Task statement: Could you set out the lines of the records between the line holding "You are a GUI" and the line holding "Task: Click 顧丹陽 five-star rating row", inclusive, as a numbered list with blank lines omitted and nothing else included?

Rows:

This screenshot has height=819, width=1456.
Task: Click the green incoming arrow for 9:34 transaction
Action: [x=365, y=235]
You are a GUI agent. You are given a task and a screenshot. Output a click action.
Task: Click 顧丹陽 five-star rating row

--

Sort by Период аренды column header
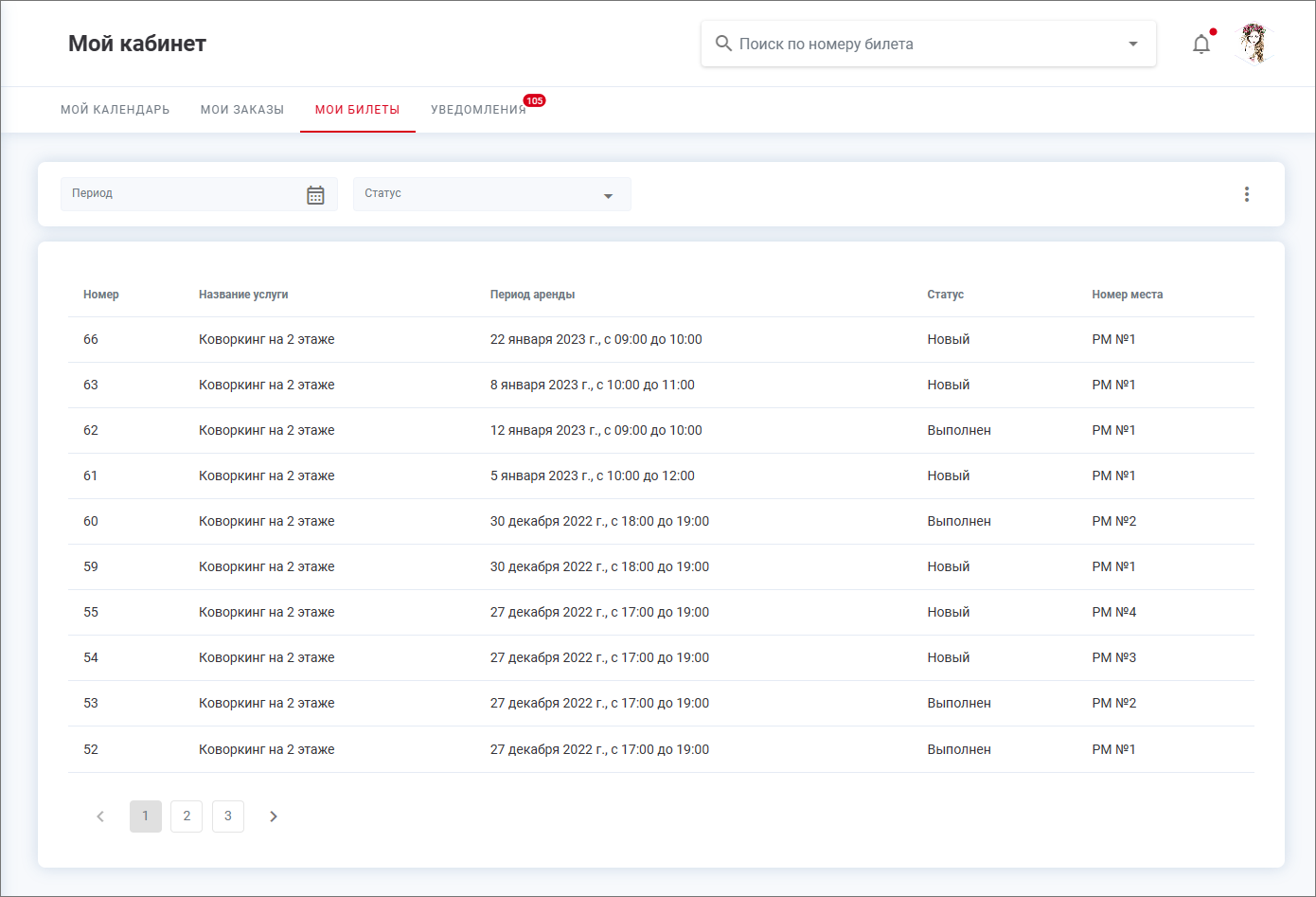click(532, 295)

--

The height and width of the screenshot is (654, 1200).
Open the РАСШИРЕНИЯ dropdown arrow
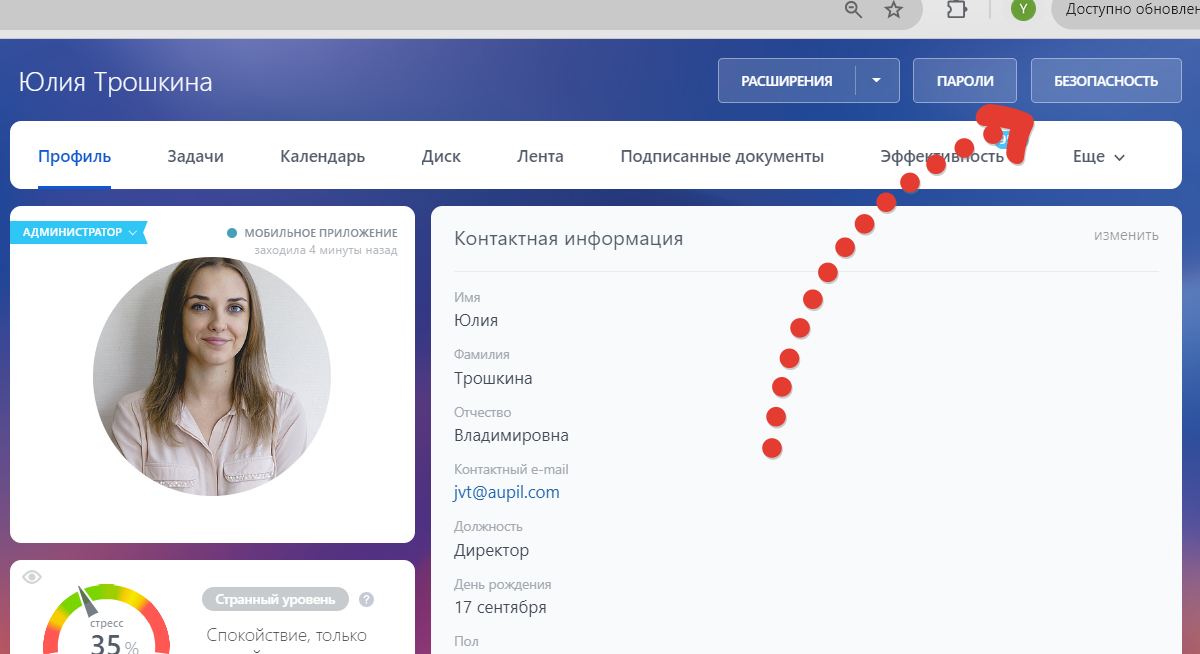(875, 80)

Output of the task:
1. You are a GUI agent. You are given a task and a screenshot. Output a click action.
2. Task: Click 顧丹陽 five-star rating row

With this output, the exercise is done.